Here, we are using a method for creating an union of all input geometries called `unary_union`.

• Let’s check how unary union works by applying it to the address points GeoDataFrame:

```unary_union = df2.unary_union
print(unary_union)
```
```MULTIPOINT (381348.8229563127 6680888.344551804, 381505.3519674061 6678285.881515038, 382114.9792119076 6678084.618272202, 382542.959824382 6680048.502006705, 382745.2925349261 6678996.642557419, 383326.4146784364 6677463.572679196, 384320.8982796484 6671412.394772961, 384617.9290663649 6670924.165973873, 384632.936781701 6670672.153797519, 384848.3420622938 6671593.314176844, 385236.1071374319 6672032.291530753, 385315.3532032097 6672037.488103471, 385486.6376990388 6675317.531513787, 385799.3988146852 6672111.07961222, 385932.2679276828 6672267.199360553, 386100.1179494156 6672326.634806169, 386261.8576263266 6673171.956396541, 386323.7502928813 6677878.715123226, 386931.4983202177 6674095.571714901, 387329.0195423599 6678742.357557865, 387863.2437879865 6674168.130442299, 388924.301839899 6680234.979897246, 389469.4416996007 6674096.854469957, 390024.582701657 6681059.205512979, 390419.00094183 6680179.263382102, 390662.9864496586 6674679.071426063, 390936.7088265477 6682356.542835641, 391025.4936464401 6684064.177303527, 393383.2058576533 6677976.112551358, 393504.1526811307 6676328.732766316, 393774.3333639805 6679151.035335409, 395286.0912882613 6677551.962797235, 395336.0706881196 6679399.593591456, 396715.8189974401 6675930.071414651)
```

Okey now we are ready to use our function and find closest address point for each polygon centroid.

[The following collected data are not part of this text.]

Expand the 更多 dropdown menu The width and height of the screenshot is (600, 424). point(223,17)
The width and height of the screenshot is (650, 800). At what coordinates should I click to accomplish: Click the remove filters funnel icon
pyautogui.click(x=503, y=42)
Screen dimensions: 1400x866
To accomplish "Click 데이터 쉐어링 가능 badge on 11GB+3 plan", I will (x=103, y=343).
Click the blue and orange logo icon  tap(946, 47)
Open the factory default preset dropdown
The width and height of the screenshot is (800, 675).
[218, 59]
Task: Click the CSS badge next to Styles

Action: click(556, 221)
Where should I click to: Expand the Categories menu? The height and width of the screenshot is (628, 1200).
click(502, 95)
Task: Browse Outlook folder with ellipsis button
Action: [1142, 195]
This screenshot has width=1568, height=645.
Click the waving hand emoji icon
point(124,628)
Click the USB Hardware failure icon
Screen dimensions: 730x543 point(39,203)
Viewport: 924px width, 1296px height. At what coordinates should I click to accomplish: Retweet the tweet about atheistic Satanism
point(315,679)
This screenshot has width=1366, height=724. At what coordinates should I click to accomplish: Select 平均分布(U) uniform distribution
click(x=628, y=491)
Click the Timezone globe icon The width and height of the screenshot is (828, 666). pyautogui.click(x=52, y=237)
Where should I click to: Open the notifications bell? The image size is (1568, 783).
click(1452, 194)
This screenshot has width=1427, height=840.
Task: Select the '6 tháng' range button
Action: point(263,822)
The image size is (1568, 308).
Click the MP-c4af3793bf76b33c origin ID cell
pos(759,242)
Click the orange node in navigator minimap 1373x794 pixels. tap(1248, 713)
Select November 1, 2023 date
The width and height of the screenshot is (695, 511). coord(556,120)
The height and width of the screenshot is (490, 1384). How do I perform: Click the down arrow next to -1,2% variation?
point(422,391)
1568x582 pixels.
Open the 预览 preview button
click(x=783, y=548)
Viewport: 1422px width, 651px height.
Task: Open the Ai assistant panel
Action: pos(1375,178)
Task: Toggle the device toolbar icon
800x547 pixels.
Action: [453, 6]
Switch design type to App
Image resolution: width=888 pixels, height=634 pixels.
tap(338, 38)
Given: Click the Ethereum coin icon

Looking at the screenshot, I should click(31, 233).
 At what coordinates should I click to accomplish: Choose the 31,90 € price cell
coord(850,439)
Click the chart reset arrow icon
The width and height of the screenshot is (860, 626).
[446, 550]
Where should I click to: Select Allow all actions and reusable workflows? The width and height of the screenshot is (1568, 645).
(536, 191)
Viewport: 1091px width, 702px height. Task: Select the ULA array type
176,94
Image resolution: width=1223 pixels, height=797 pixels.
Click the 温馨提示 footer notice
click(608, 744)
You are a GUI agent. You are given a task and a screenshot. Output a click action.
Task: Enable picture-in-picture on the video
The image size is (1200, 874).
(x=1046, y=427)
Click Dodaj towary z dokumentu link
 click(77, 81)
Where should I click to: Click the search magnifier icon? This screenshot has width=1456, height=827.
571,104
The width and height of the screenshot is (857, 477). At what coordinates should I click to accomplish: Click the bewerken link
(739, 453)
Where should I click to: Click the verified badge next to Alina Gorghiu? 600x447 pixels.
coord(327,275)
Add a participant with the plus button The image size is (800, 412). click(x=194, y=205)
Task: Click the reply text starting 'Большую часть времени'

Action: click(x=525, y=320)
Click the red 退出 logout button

• Try first applying the function without any additional modifications:

```df1["nearest_loc"] = df1.apply(get_nearest_values, other_gdf=df2, point_column="centroid", axis=1)
```
```/home/aagesenh/.conda/envs/python-gis/lib/python3.8/site-packages/pandas/core/dtypes/cast.py:118: ShapelyDeprecationWarning: The array interface is deprecated and will no longer work in Shapely 2.0. Convert the '.coords' to a numpy array instead.
arr = construct_1d_object_array_from_listlike(values)
```
• Finally, we can specify that we want the `id` -column for each point, and store the output in a new column `"nearest_loc"`:

```df1["nearest_loc"] = df1.apply(get_nearest_values, other_gdf=df2, point_column="centroid", value_column="id", axis=1)
```
```df1.head()
```
Name Description geometry centroid nearest_loc
0 Suur-Espoonlahti POLYGON ((376322.317 6665639.417, 376401.244 6... POINT (375676.529 6658405.261) 1005
1 Suur-Kauklahti POLYGON ((367726.077 6673018.023, 367715.245 6... POINT (365520.906 6675893.101) 1020
2 Vanha-Espoo POLYGON ((371207.712 6677289.881, 371174.739 6... POINT (367400.175 6681941.088) 1017
3 Pohjois-Espoo POLYGON ((376528.523 6683480.345, 376638.253 6... POINT (372191.037 6687785.458) 1017
4 Suur-Matinkylä POLYGON ((375347.271 6672052.630, 375354.852 6... POINT (375678.189 6670243.076) 1000

That’s it! Now we found the closest point for each centroid and got the `id` value from our addresses into the `df1` GeoDataFrame.